STUDY MATERIAL
▼
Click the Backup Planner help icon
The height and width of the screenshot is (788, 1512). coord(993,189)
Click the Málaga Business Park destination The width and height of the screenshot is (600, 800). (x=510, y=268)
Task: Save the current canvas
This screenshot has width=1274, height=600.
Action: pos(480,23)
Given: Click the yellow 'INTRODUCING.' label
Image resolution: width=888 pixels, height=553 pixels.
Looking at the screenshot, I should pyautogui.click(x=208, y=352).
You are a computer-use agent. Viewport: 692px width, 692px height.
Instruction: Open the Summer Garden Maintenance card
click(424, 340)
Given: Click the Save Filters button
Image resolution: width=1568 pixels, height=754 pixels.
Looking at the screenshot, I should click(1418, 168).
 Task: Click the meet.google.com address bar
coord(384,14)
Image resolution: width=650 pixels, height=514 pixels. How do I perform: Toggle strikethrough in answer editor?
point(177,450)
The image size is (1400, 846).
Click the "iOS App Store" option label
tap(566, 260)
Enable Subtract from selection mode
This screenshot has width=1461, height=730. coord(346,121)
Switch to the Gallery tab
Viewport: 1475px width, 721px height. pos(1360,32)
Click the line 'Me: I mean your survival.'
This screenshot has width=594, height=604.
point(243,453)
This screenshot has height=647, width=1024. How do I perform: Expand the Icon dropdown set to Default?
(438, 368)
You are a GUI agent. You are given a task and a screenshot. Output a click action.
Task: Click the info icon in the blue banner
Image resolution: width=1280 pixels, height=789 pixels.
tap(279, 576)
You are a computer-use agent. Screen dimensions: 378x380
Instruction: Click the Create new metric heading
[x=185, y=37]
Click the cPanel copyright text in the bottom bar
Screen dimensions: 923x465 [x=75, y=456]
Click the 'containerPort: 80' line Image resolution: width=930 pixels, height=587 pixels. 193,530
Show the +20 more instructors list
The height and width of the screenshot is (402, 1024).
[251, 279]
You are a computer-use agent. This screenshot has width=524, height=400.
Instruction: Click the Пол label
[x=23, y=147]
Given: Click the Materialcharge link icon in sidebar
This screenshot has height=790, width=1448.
▲
WHAT YOU SHOULD DO
Output the records exactly, so that each line matches what was given.

ANSWER TO THIS TASK
Click the Backup Planner help icon
The height and width of the screenshot is (788, 1512). coord(993,189)
Click the Málaga Business Park destination The width and height of the screenshot is (600, 800). (x=510, y=268)
Task: Save the current canvas
This screenshot has width=1274, height=600.
Action: pos(480,23)
Given: Click the yellow 'INTRODUCING.' label
Image resolution: width=888 pixels, height=553 pixels.
Looking at the screenshot, I should pyautogui.click(x=208, y=352).
You are a computer-use agent. Viewport: 692px width, 692px height.
Instruction: Open the Summer Garden Maintenance card
click(424, 340)
Given: Click the Save Filters button
Image resolution: width=1568 pixels, height=754 pixels.
Looking at the screenshot, I should click(1418, 168).
 Task: Click the meet.google.com address bar
coord(384,14)
Image resolution: width=650 pixels, height=514 pixels. How do I perform: Toggle strikethrough in answer editor?
point(177,450)
The image size is (1400, 846).
Click the "iOS App Store" option label
tap(566, 260)
Enable Subtract from selection mode
This screenshot has width=1461, height=730. coord(346,121)
Switch to the Gallery tab
Viewport: 1475px width, 721px height. pos(1360,32)
Click the line 'Me: I mean your survival.'
This screenshot has width=594, height=604.
point(243,453)
This screenshot has height=647, width=1024. How do I perform: Expand the Icon dropdown set to Default?
(438, 368)
You are a GUI agent. You are given a task and a screenshot. Output a click action.
Task: Click the info icon in the blue banner
Image resolution: width=1280 pixels, height=789 pixels.
tap(279, 576)
You are a computer-use agent. Screen dimensions: 378x380
Instruction: Click the Create new metric heading
[x=185, y=37]
Click the cPanel copyright text in the bottom bar
Screen dimensions: 923x465 [x=75, y=456]
Click the 'containerPort: 80' line Image resolution: width=930 pixels, height=587 pixels. 193,530
Show the +20 more instructors list
The height and width of the screenshot is (402, 1024).
[251, 279]
You are a computer-use agent. This screenshot has width=524, height=400.
Instruction: Click the Пол label
[x=23, y=147]
Given: Click the Materialcharge link icon in sidebar
This screenshot has height=790, width=1448.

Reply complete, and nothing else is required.